INFORMATION GIVEN.
# # # # #
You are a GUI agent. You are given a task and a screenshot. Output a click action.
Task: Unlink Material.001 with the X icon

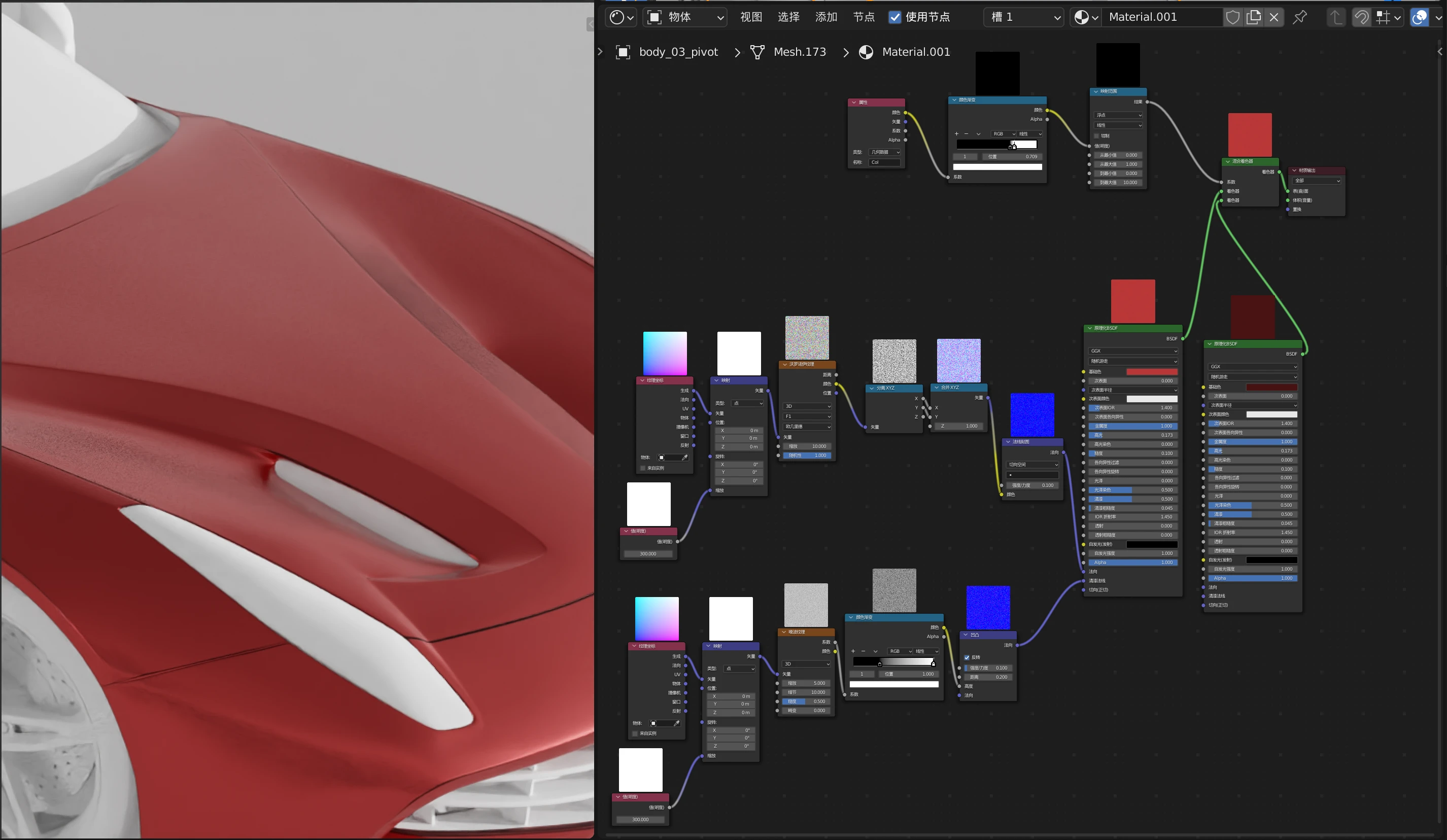[1273, 17]
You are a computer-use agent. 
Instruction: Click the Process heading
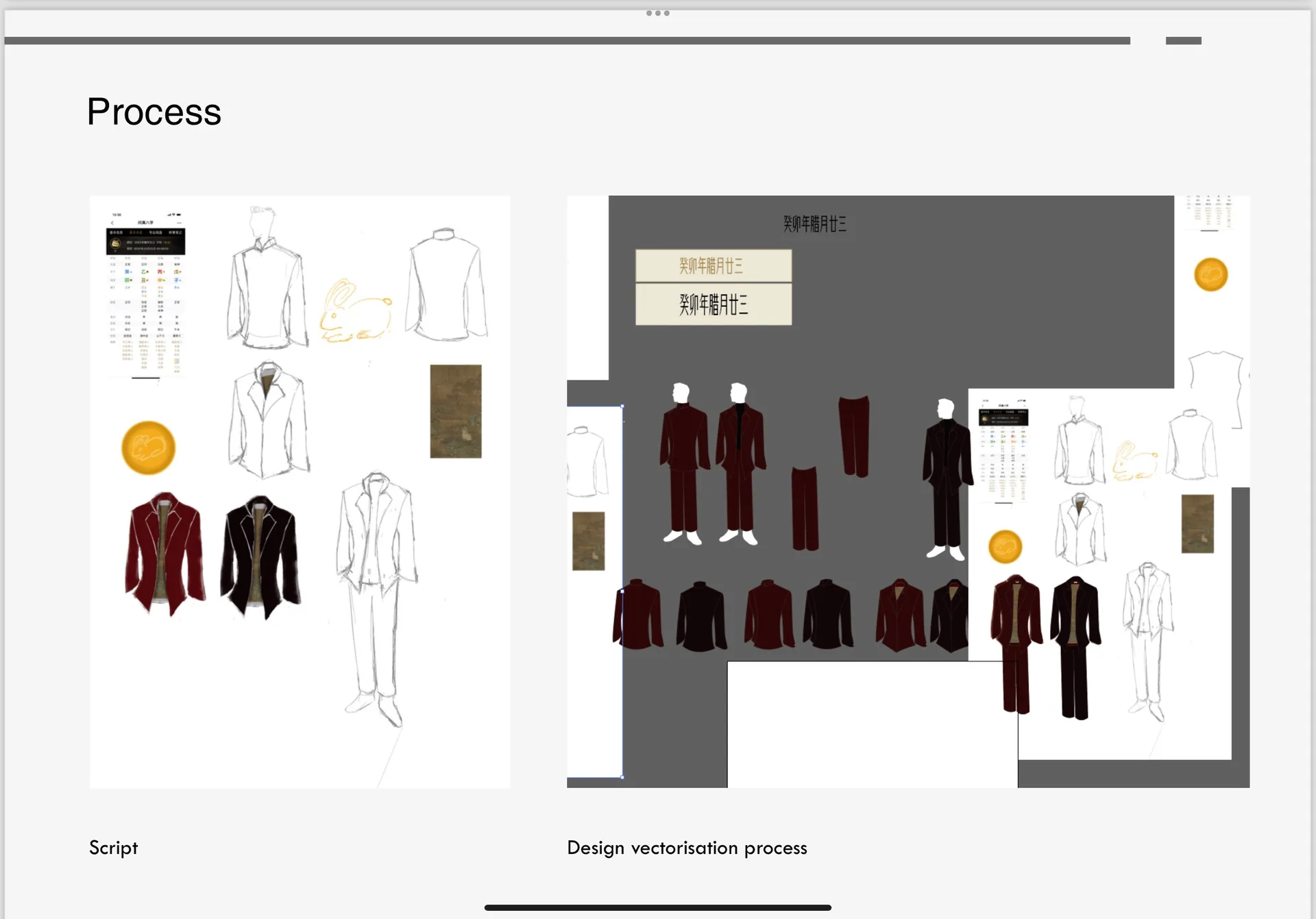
# # # # #
WHAT IS EXPECTED.
Pictures are to be left out; repeat all the remaining data exactly.

WRITTEN SOLUTION.
You are a GUI agent. You are given a task and a screenshot. Output a click action.
Task: Unlink Material.001 with the X icon

[1273, 17]
You are a computer-use agent. 
Instruction: Click the Process heading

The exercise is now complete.